_Given records_

-- Start --

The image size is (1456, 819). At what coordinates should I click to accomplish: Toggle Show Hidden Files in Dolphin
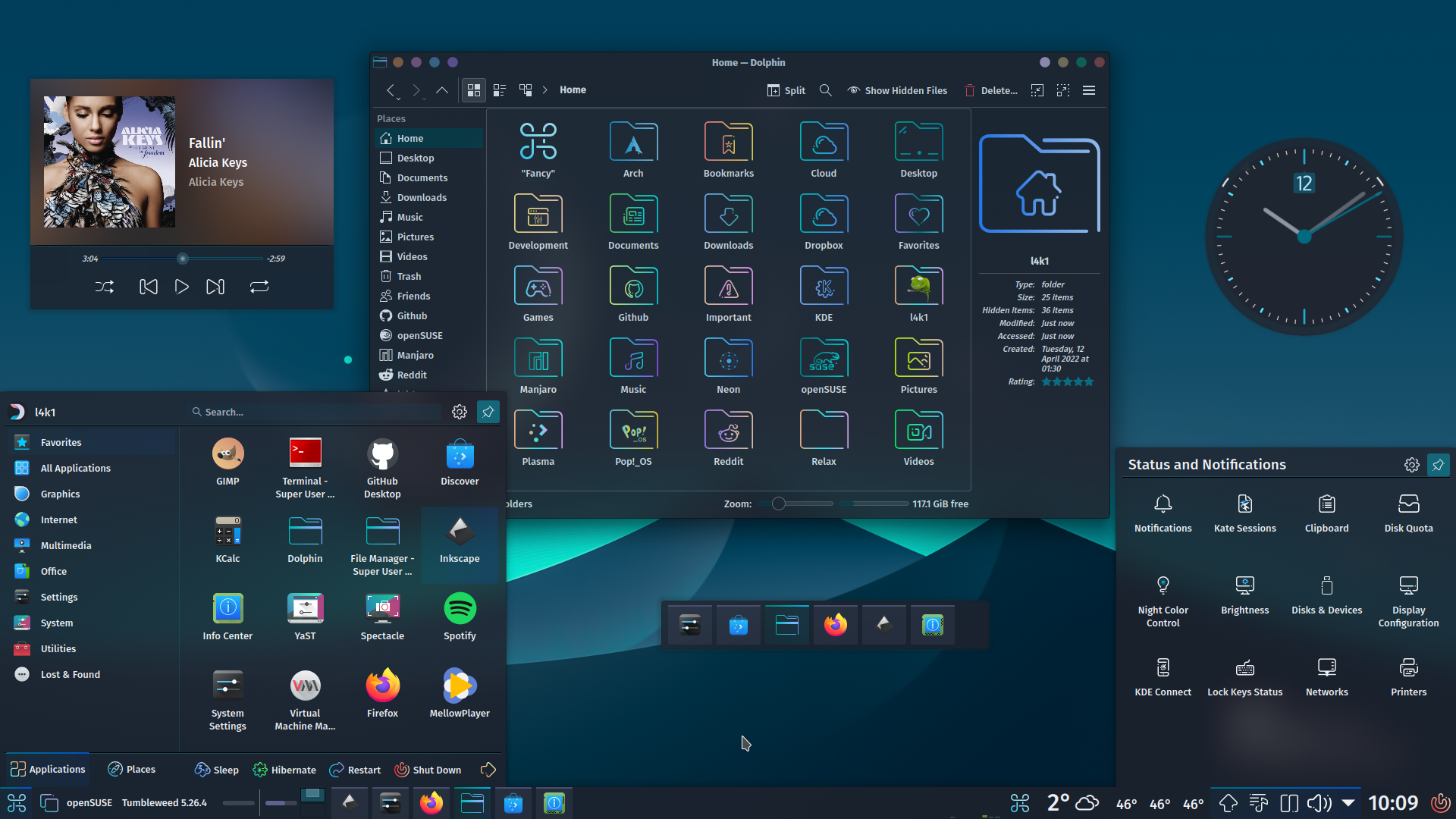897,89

-- End --
-- Start --

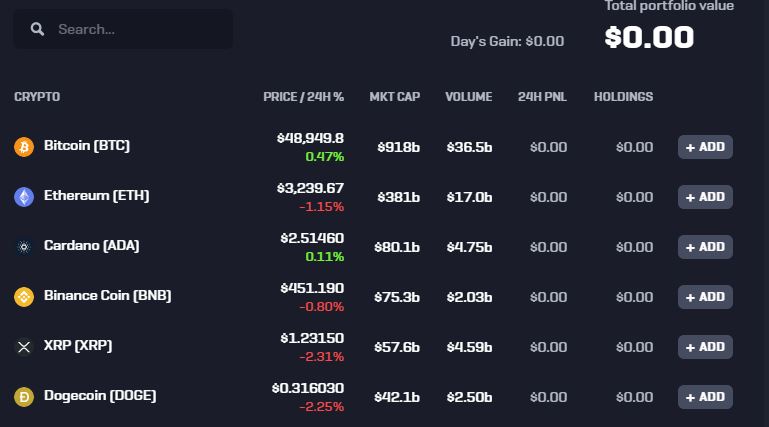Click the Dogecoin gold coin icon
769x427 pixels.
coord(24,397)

-- End --

_Exercise description_
Could you copy the lines beginning at the one that contains "Click the Dogecoin gold coin icon" and ending with the one that contains "coord(24,397)", leaving the pictures out?

_Answer in full_
Click the Dogecoin gold coin icon
769x427 pixels.
coord(24,397)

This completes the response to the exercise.